--- EXERCISE OBJECTIVE ---
Type out the entries again, matching each one exactly.
Start of THE RECORDS
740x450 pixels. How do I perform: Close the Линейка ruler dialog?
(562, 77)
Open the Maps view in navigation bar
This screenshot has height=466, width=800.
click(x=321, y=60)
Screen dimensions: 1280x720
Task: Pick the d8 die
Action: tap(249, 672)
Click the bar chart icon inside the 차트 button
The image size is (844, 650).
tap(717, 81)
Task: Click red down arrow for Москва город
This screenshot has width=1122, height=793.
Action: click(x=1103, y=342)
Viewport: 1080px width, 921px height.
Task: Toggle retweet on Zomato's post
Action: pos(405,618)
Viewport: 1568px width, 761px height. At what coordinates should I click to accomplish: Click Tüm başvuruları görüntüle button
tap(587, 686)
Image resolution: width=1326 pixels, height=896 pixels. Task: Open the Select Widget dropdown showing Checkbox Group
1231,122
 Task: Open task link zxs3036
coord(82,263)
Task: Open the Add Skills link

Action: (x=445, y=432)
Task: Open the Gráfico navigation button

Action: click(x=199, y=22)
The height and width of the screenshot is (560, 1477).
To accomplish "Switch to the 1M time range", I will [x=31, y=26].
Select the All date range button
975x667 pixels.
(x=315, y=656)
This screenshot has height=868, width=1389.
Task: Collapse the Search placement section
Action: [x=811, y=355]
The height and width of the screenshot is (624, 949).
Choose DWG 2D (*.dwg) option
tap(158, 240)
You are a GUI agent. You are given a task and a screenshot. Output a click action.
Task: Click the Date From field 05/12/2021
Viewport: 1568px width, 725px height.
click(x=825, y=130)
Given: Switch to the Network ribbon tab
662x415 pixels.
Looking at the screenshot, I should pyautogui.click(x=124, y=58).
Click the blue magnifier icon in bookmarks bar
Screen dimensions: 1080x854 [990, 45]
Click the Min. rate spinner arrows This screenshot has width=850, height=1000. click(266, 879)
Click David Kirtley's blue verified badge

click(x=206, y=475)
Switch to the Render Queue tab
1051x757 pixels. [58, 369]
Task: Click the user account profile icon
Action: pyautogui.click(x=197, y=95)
End of THE RECORDS
--- OUTPUT OF THE TASK ---
740x450 pixels. How do I perform: Close the Линейка ruler dialog?
(562, 77)
Open the Maps view in navigation bar
This screenshot has height=466, width=800.
click(x=321, y=60)
Screen dimensions: 1280x720
Task: Pick the d8 die
Action: tap(249, 672)
Click the bar chart icon inside the 차트 button
The image size is (844, 650).
tap(717, 81)
Task: Click red down arrow for Москва город
This screenshot has width=1122, height=793.
Action: click(x=1103, y=342)
Viewport: 1080px width, 921px height.
Task: Toggle retweet on Zomato's post
Action: pos(405,618)
Viewport: 1568px width, 761px height. At what coordinates should I click to accomplish: Click Tüm başvuruları görüntüle button
tap(587, 686)
Image resolution: width=1326 pixels, height=896 pixels. Task: Open the Select Widget dropdown showing Checkbox Group
1231,122
 Task: Open task link zxs3036
coord(82,263)
Task: Open the Add Skills link

Action: (x=445, y=432)
Task: Open the Gráfico navigation button

Action: click(x=199, y=22)
The height and width of the screenshot is (560, 1477).
To accomplish "Switch to the 1M time range", I will [x=31, y=26].
Select the All date range button
975x667 pixels.
(x=315, y=656)
This screenshot has height=868, width=1389.
Task: Collapse the Search placement section
Action: [x=811, y=355]
The height and width of the screenshot is (624, 949).
Choose DWG 2D (*.dwg) option
tap(158, 240)
You are a GUI agent. You are given a task and a screenshot. Output a click action.
Task: Click the Date From field 05/12/2021
Viewport: 1568px width, 725px height.
click(x=825, y=130)
Given: Switch to the Network ribbon tab
662x415 pixels.
Looking at the screenshot, I should pyautogui.click(x=124, y=58).
Click the blue magnifier icon in bookmarks bar
Screen dimensions: 1080x854 [990, 45]
Click the Min. rate spinner arrows This screenshot has width=850, height=1000. click(266, 879)
Click David Kirtley's blue verified badge

click(x=206, y=475)
Switch to the Render Queue tab
1051x757 pixels. [58, 369]
Task: Click the user account profile icon
Action: pyautogui.click(x=197, y=95)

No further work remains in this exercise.